Illustration: Julie K.

This article was translated into English by Jessica Dutse. Many thanks to her!

 

Perhaps, like me, you're home on a total lockdown due to total containment measures taken to curb the spread of the coronavirus. While we focus on protecting our physical health, what about our mental health that's now being neglected?

Here's some advice.

 

Take a break from your TV or social media

You already know that the pandemic is spreading (and by the way, it's normal that the number of cases keeps growing, even as the containment measures are being implemented!). You already know that the total confinement will last at least for a couple of weeks. So, keeping up with the news once a day via TV or social media is quite sufficient to avoid triggering your anxiety.

 

Communicate regularly with your family and friends

It's time to check in on your loved ones on a regular basis, now that everyone's on their phones. There are many ways to contact your loved ones without seeing them directly! If your phone/FaceTime/Messenger connection is over-congested and consequently fails, you can always... write them a good old-fashioned letter!

 

Avoid the over-consumption of coffee, cigarettes, alcohol and other toxic substances.

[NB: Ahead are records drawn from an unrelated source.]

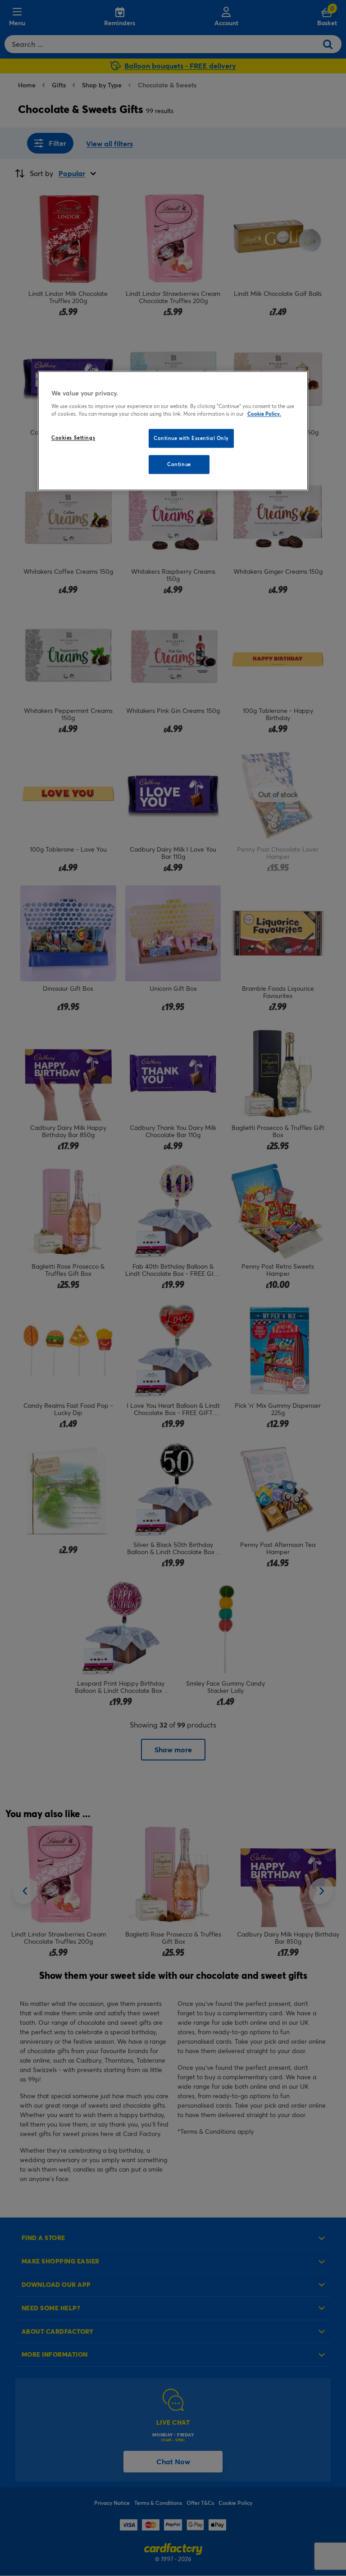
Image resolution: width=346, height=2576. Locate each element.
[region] (173, 430)
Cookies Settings (73, 437)
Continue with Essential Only (191, 438)
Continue (179, 464)
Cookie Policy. (264, 413)
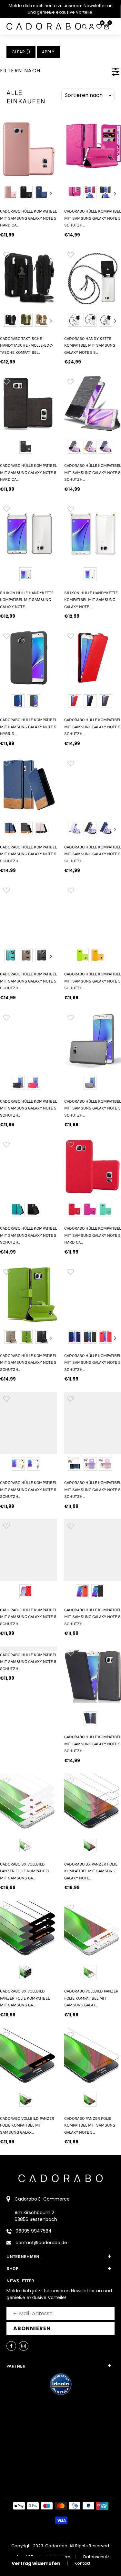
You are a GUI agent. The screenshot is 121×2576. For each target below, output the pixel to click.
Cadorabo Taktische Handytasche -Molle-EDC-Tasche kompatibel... (27, 345)
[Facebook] (11, 2346)
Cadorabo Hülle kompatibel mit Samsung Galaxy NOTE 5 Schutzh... (28, 854)
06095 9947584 (33, 2231)
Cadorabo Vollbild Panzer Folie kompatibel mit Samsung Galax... (27, 2125)
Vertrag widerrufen (36, 2563)
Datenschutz (96, 2557)
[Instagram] (23, 2346)
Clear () (21, 52)
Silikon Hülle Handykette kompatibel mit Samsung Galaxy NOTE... (27, 599)
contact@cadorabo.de (41, 2242)
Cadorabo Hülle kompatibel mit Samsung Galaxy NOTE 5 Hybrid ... (28, 726)
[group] (28, 149)
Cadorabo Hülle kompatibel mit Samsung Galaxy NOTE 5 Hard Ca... (28, 218)
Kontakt (82, 2563)
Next (51, 193)
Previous (6, 193)
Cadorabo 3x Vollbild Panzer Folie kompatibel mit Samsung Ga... (25, 1871)
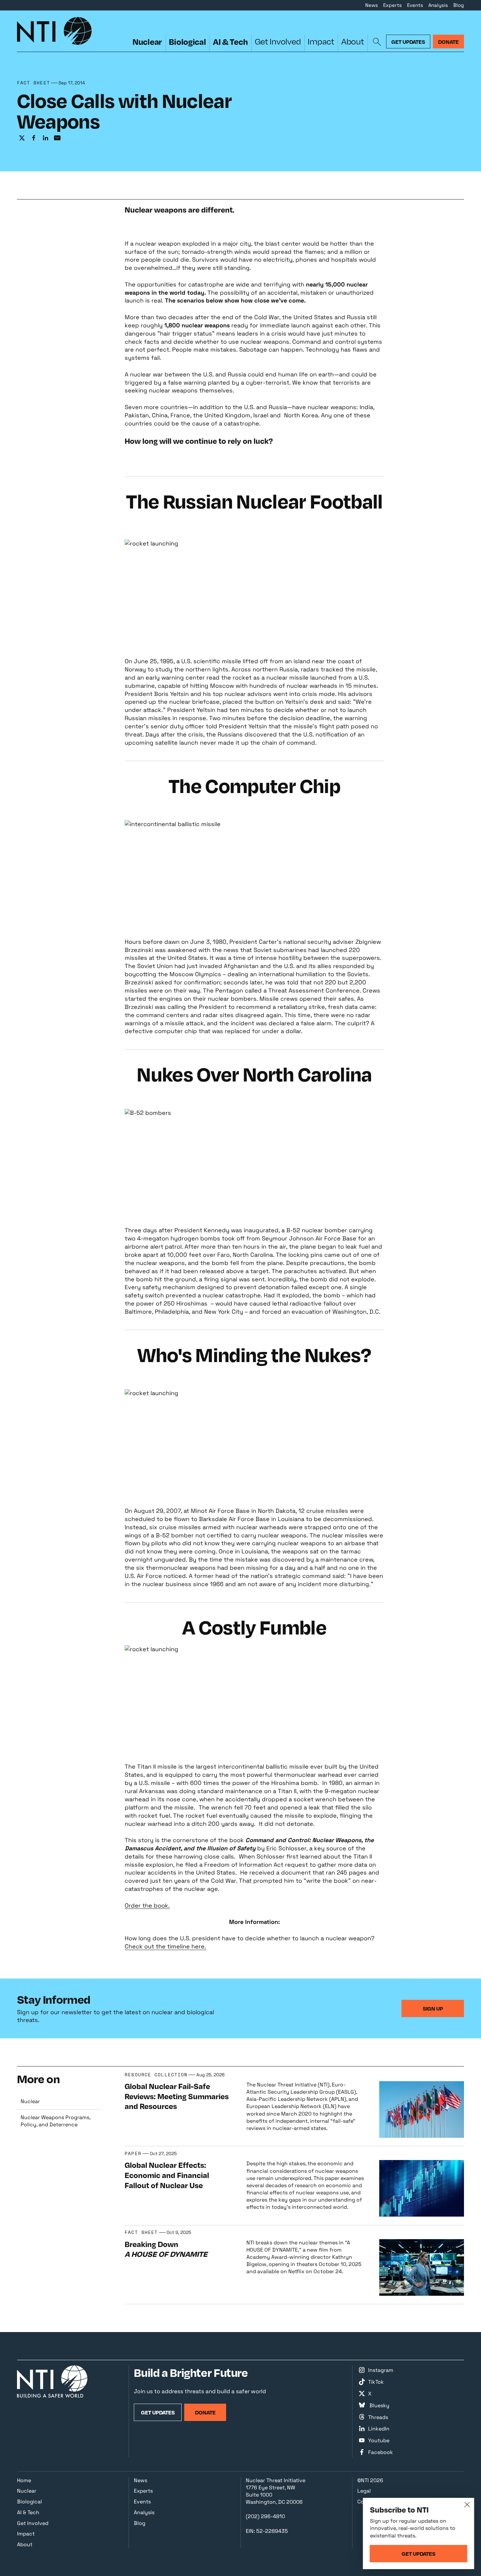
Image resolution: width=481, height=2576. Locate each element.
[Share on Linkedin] (45, 138)
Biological (187, 41)
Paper (133, 2154)
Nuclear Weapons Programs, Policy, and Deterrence (56, 2121)
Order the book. (147, 1905)
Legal (364, 2490)
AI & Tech (230, 41)
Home (24, 2480)
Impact (321, 41)
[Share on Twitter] (22, 138)
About (352, 41)
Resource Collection (156, 2075)
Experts (392, 5)
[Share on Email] (57, 138)
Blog (458, 5)
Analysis (438, 5)
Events (415, 5)
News (371, 5)
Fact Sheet (33, 83)
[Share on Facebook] (33, 138)
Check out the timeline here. (165, 1946)
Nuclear (147, 41)
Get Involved (278, 41)
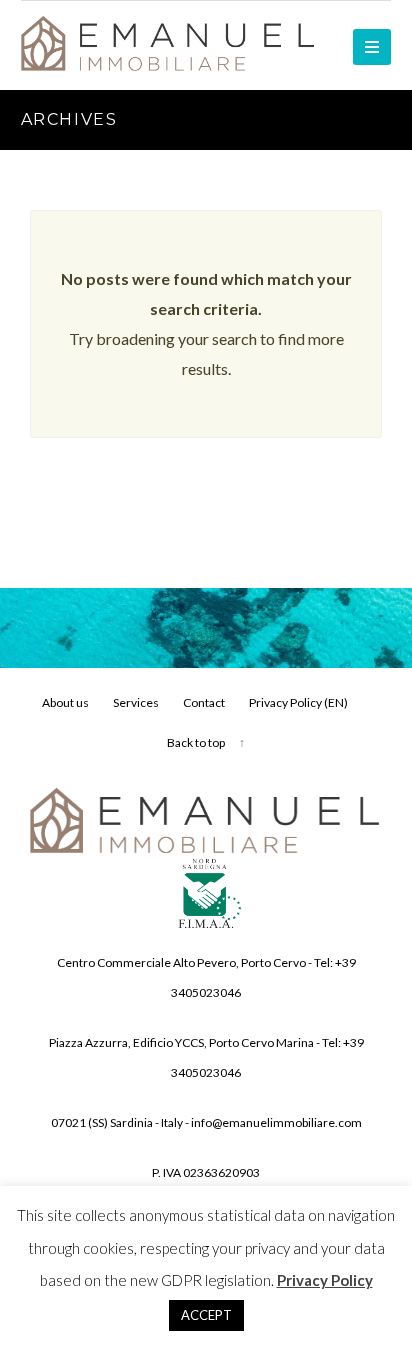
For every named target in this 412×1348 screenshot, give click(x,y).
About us (65, 702)
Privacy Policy (325, 1280)
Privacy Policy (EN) (298, 702)
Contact (204, 702)
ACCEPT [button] (206, 1315)
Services (136, 702)
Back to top (196, 742)
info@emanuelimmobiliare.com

I think the headline says it all: when you're cooped up at home, you can be easily tempted... You succumb once, you feel better briefly... then worse afterwards. Check out our article on impulse control.

 

Work out (Yoga and dance is also recommended)

We are all going through a difficult time, and even if it is not possible to go out and do our usual athletic activities (though in France, we are allowed to go out for a brief jog ALONE), this shouldn't be a reason to quit exercising. Sport is good for you, it relaxes you. So download a sports app, try Yoga using YouTube, or play some upbeat music and dance!

 

Meditation? Be careful though

Mindfulness meditation, for which you can use an app, is of great help to many people. However, be careful because in certain anxiety cases, mindfulness meditation may only worsen the symptoms. This is because an individual may concentrate too much on the disturbing sensations in their body. Try mindfulness meditation, or something else... but stop immediately if your anxiety increases. Work out instead.

 

Open your windows

A nice, sunny day can clear both your mind and body. Plus, at least you can hear the birds chirp, since there are almost no cars passing!

 

Be sure to take your medication exactly as prescribed...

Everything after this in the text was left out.